▸ **TÂCHE COURTE 1**
Recopiez mot pour mot le passage du texte fourni qui va de "32      La Commission estime, quant" à "par la requérante.".
▸ **TÂCHE COURTE 2**
D'après le texte fourni, à quoi la Commission attribue-t-elle en grande partie les discussions sur la recevabilité du recours ?

▸ **TEXTE FOURNI**
■ ■ ■ ■

32      La Commission estime, quant à elle, que la contestation de la recevabilité du recours au cours du litige n’implique pas que l’affaire ait été complexe. Elle est d’avis, à cet égard, que la jurisprudence concernant la recevabilité des recours en matière d’aides d’État est constante et que la requérante ne démontre pas que son application soulevait des questions particulièrement difficiles en l’espèce. Elle rappelle que les moyens invoqués par la requérante, à l’exception notable du premier, ne tendaient pas expressément à la sauvegarde des droits procéduraux de la requérante mais à la contestation du bien-fondé de l’évaluation de compatibilité de la subvention contestée avec le marché intérieur. Dès lors, elle considère que les discussions concernant la recevabilité du recours étaient en réalité largement dues à la formulation des moyens présentés par la requérante.

■ ■ ■ ■

▸ **ENREGISTREMENTS PRÉSENTÉS**

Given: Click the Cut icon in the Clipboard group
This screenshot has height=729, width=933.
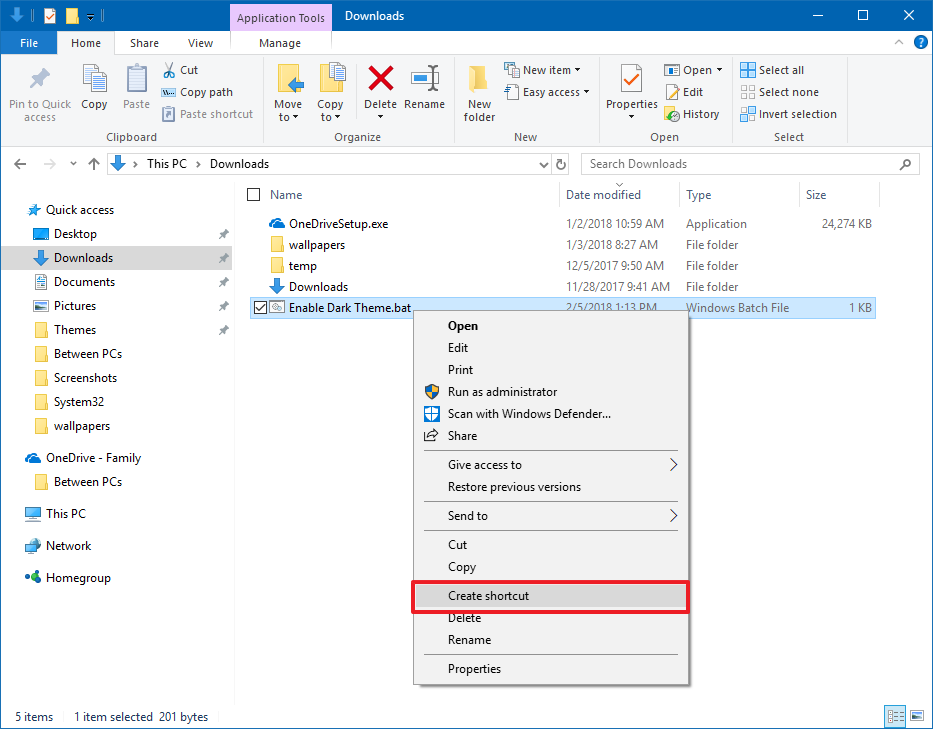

■ ■ ■ ■

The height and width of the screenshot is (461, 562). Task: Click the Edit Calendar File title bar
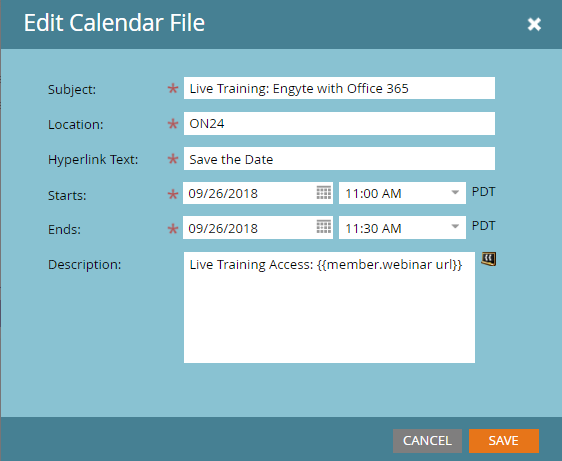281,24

■ ■ ■ ■

▸ **RÉPONSE ATTENDUE 1**
32      La Commission estime, quant à elle, que la contestation de la recevabilité du recours au cours du litige n’implique pas que l’affaire ait été complexe. Elle est d’avis, à cet égard, que la jurisprudence concernant la recevabilité des recours en matière d’aides d’État est constante et que la requérante ne démontre pas que son application soulevait des questions particulièrement difficiles en l’espèce. Elle rappelle que les moyens invoqués par la requérante, à l’exception notable du premier, ne tendaient pas expressément à la sauvegarde des droits procéduraux de la requérante mais à la contestation du bien-fondé de l’évaluation de compatibilité de la subvention contestée avec le marché intérieur. Dès lors, elle considère que les discussions concernant la recevabilité du recours étaient en réalité largement dues à la formulation des moyens présentés par la requérante.

▸ **RÉPONSE ATTENDUE 2**
À la formulation des moyens présentés par la requérante.